Nun besteht die Aufgabe darin, tatsächlich hier zu sein – und nichts festhalten zu wollen, in dem Wissen, dass das Alltagsleben wieder mit voller Wucht kommen wird und es wieder lauter und enger werden wird. Jake Dartington sagte einmal nach einem Retreat: „Ihr könnt nicht die Stille mitnehmen, nicht den Zustand, in dem ihr jetzt seid. Aber ich könnt die Erfahrung mitnehmen.“ Das half mir sehr: die Erfahrung mitnehmen, dass die leise Stimme nie weg ist und nie weg war, dass es aber immer wieder auch enorm schwer sein kann, sie im Alltag zu hören. Es geht um Vertrauen, um Geduld und – natürlich – um die Zeitinseln im Alltag, um immer wieder in der Hektik zumindest kurz still zu werden.
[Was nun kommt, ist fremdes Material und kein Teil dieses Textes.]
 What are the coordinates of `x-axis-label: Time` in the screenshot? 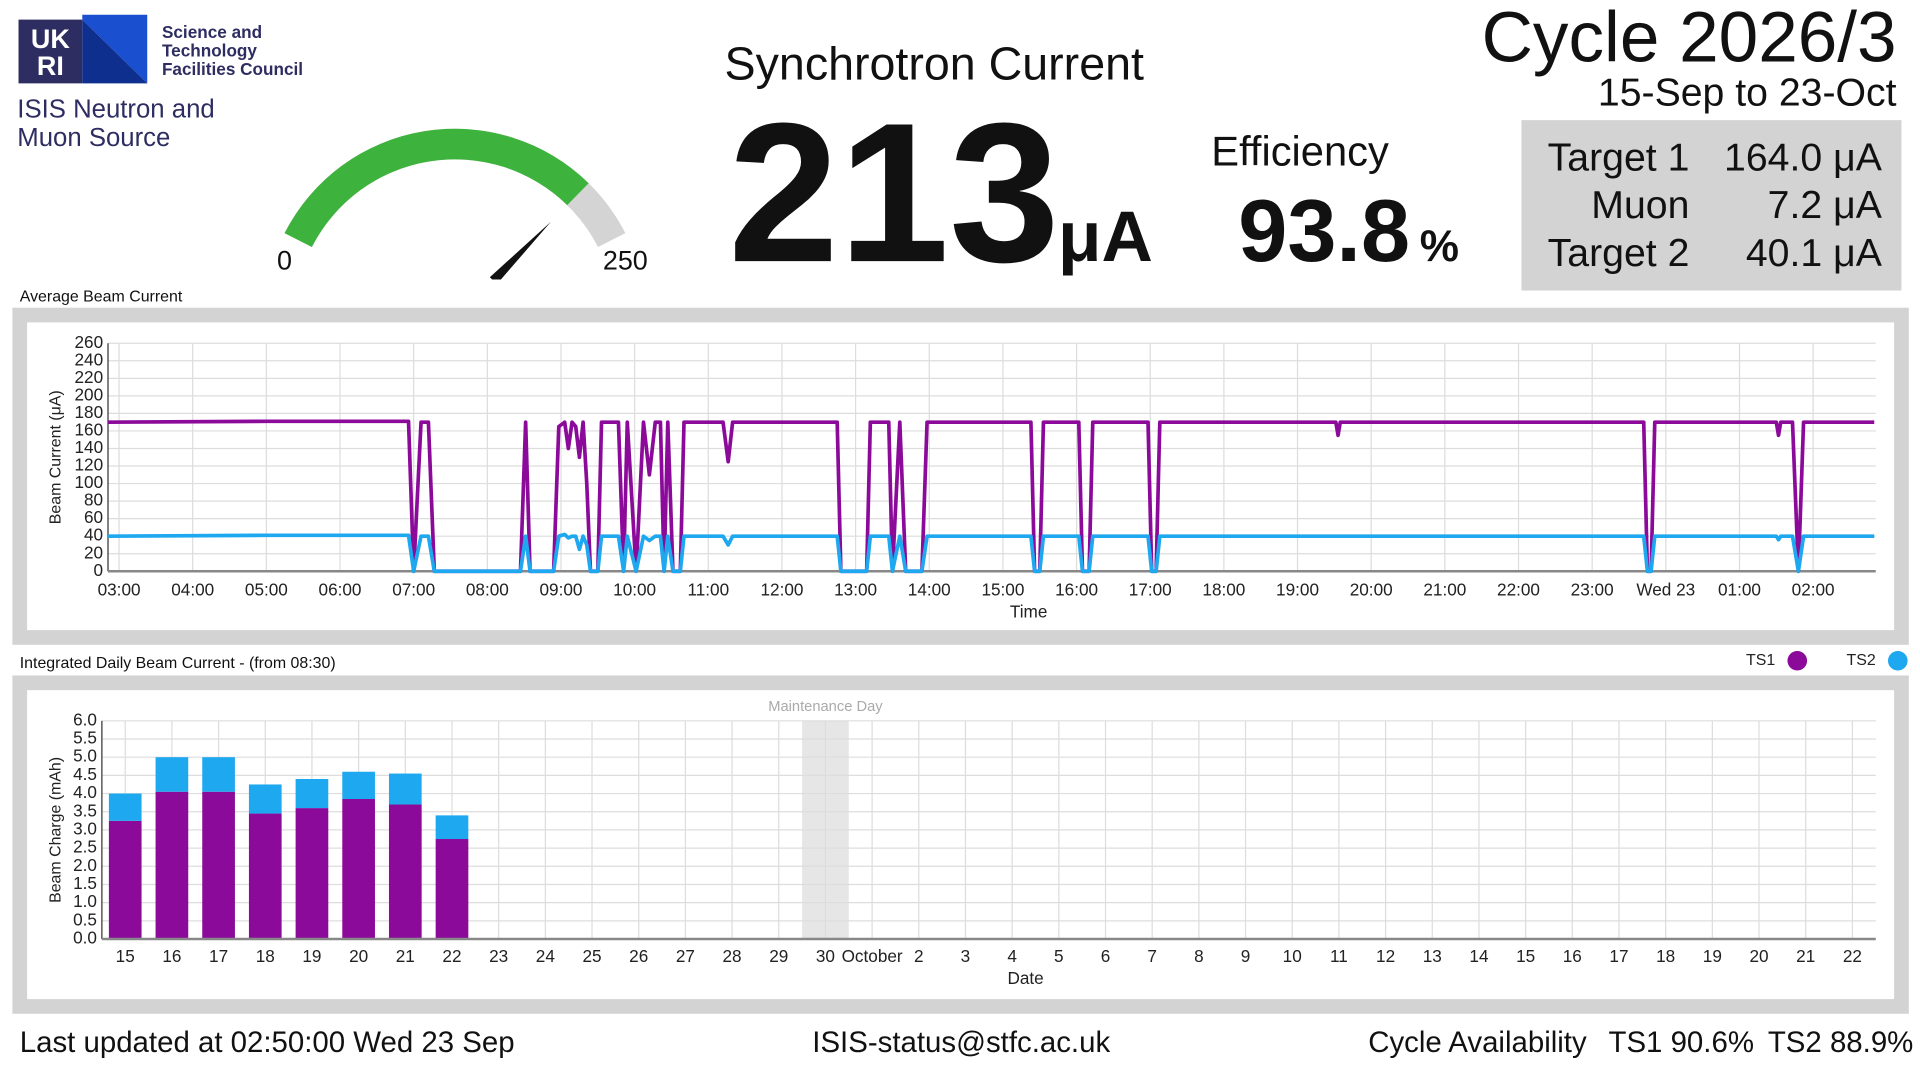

Ob das nun Meditation, Spaziergang, Musik, Natur, ein Hobby, ein Buch ist, das ist ganz individuell. Wir können uns aber vornehmen, diese Momente wieder vermehrt in den Alltag zu lassen. Dann geht es darum, nicht bis zur nächsten Auszeit „einfach nur durchzuhalten“, sondern das Leben zu leben, das eben jetzt gerade ist, mit allem, was dazugehört. Einatmen, ausatmen, und immer so weiter.